Ketika sampai di rumah sakit, aku pun segera dilarikan ke UGD, dan oksigen pun telah dipasangkan.
Aku masih tetap susah untuk bernafas.
Beberapa menit kemudian. Alhamdulillah… Keadaanku pun sudah tidak separah tadi.
Setelah di periksa oleh dokter umum, karena aku memiliki riwayat penyakit lupus, aku pun disarankan untuk langsung dirujuk ke rumah sakit tempat biasa aku dirawat dan segera bertemu dengan dokter yang khusus menangani aku.

***

Mama pun kembali mengabari tentang kondisiku kepada ayah.
Dan untuk pertolongan pertama, ayah menyuruh untuk membawaku ke klinik AIA saja, karena disana ada dokter yang biasa menangani aku, yaitu Dr. Gleen dan Dr. Anneke Samuel.
Setelah beberapa jam di rumah sakit umum, aku pun dibawa ke AIA klinik, menggunakan ambulance dan yang menemani aku saat itu, yaitu kakak Zul dan  mama yang selalu setia mendampingiku.
Diatas ambulan aku muntah-muntah, lemas tiada berdaya dipangkuan kakak Zul.
“indah… kamu harus kuat” bisik kakak Zul
Selama dalam perjalanan, rasa penasaran ini tak pernah ingin berhenti menghantui fikiranku, apa yang sebenarnya terjadi padaku? aku lelah jika harus terus tersenyum dalam kesedihan.
Ketika tiba di AIA klinik, aku pun langsung di periksa oleh dokter, sementara oksigen tak pernah lepas dariku.

***

Keesokan paginya, ayah pun datang menemuiku.
“hari ini, Indah, mama dan dokter akan berangkat ke Surabaya?” ucap ayah.
Aku pun hanya mengangguk dan tersenyum.
Seluruh persiapan telah di persiapkan oleh tim medis. Saat itu ayah tidak ikut membawaku ke Surabaya, ayah hanya bisa berdiri melihat keberangkatanku.
Raut wajah sedih terpancar dari muka ayah dan mama yang sedang menatap anaknya yang telah terkujur lemah di atas tempat tidur kini telah diangkat dari ambulance menuju pesawat.
Dengan tubuh yang telah diselimuti oleh sebuah kain kecil dan alat bantu pernapasan yang selalu ada diwajahku membuat tetesan air mata mereka pun mulai terjatuh.
Kami pun berangkat menggunakan sea plane.

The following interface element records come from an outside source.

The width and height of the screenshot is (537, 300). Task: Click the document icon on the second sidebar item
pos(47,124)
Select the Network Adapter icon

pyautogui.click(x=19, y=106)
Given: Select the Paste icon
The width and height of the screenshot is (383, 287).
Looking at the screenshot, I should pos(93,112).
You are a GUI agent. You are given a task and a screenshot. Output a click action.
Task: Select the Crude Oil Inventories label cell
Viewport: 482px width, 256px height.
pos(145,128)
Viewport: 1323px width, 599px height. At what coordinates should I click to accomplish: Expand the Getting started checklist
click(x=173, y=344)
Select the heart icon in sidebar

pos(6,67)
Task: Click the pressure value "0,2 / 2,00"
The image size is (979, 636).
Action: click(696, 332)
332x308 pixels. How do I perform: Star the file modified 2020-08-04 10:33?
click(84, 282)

Selama di pesawat aku sempat merasakan sesak nafas, oksigen yang diberikan seakan tak ada fungsinya untukku, namun, syukurlah dokter segera menanganiku.

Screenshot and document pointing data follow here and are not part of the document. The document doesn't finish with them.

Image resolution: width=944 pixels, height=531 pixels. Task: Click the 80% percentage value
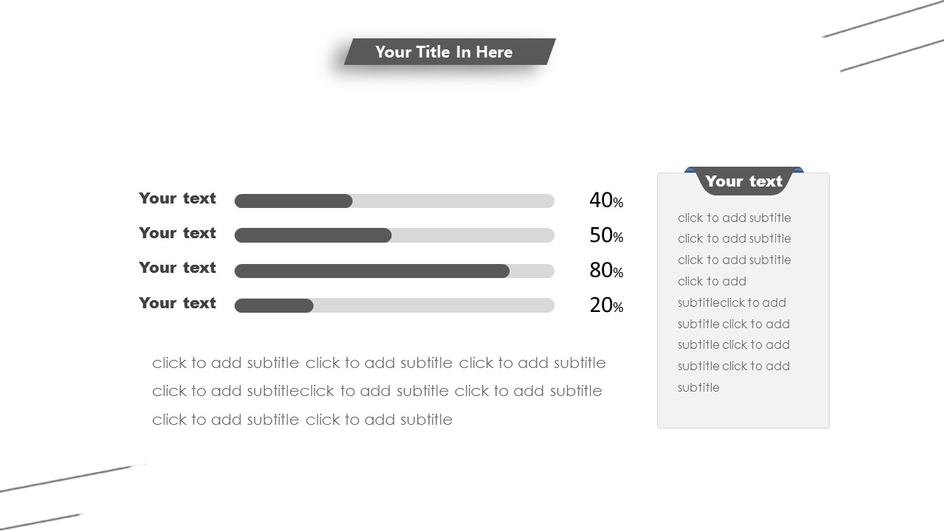point(605,270)
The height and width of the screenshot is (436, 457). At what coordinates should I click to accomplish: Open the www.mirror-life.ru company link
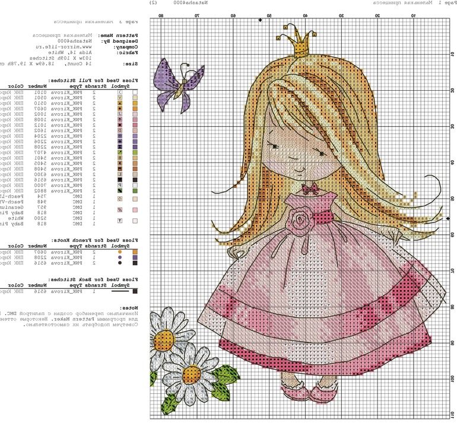click(77, 46)
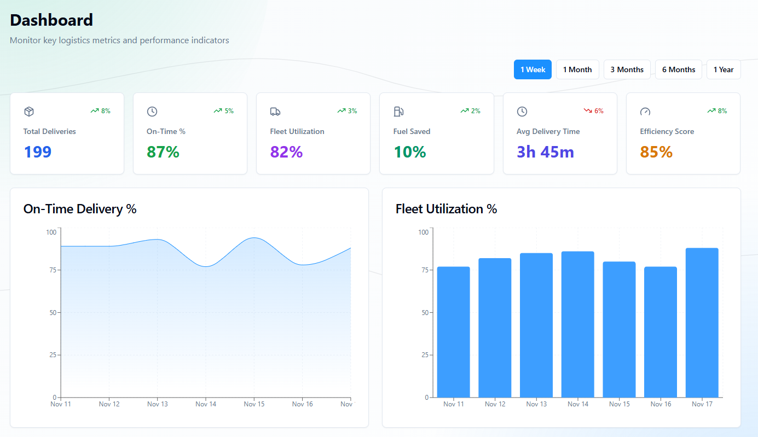This screenshot has height=437, width=758.
Task: Choose the 3 Months time range
Action: coord(627,69)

Setelah tiba di Bandara Juanda Surabaya, kami langsung dijemput oleh ambulance.
Ambulance melaju dengan kencangnya dan suasana semakin haru oleh suara sirine yang terus menyala.

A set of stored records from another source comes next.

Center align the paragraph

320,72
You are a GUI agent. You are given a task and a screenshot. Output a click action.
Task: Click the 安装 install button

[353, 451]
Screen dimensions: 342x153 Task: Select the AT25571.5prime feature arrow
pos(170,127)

Pandangan mama tak pernah lepas kepadaku. Ingin rasanya aku memeluk mama, ingin aku menghilangkan rasa kesedihannya itu.
Setelah beberapa menit kemudian, kami pun tiba di rumah sakit premier Surabaya. Dan aku langsung dilarikan ke UGD.
Setelah lama diperiksa oleh Dr. Herlambang. Dokter pun memberitahukan hasil pemeriksaannya kepada mama dan memberikan beberapa surat yang harus ditanda tangani yang aku tidak tahu apa isi surat itu.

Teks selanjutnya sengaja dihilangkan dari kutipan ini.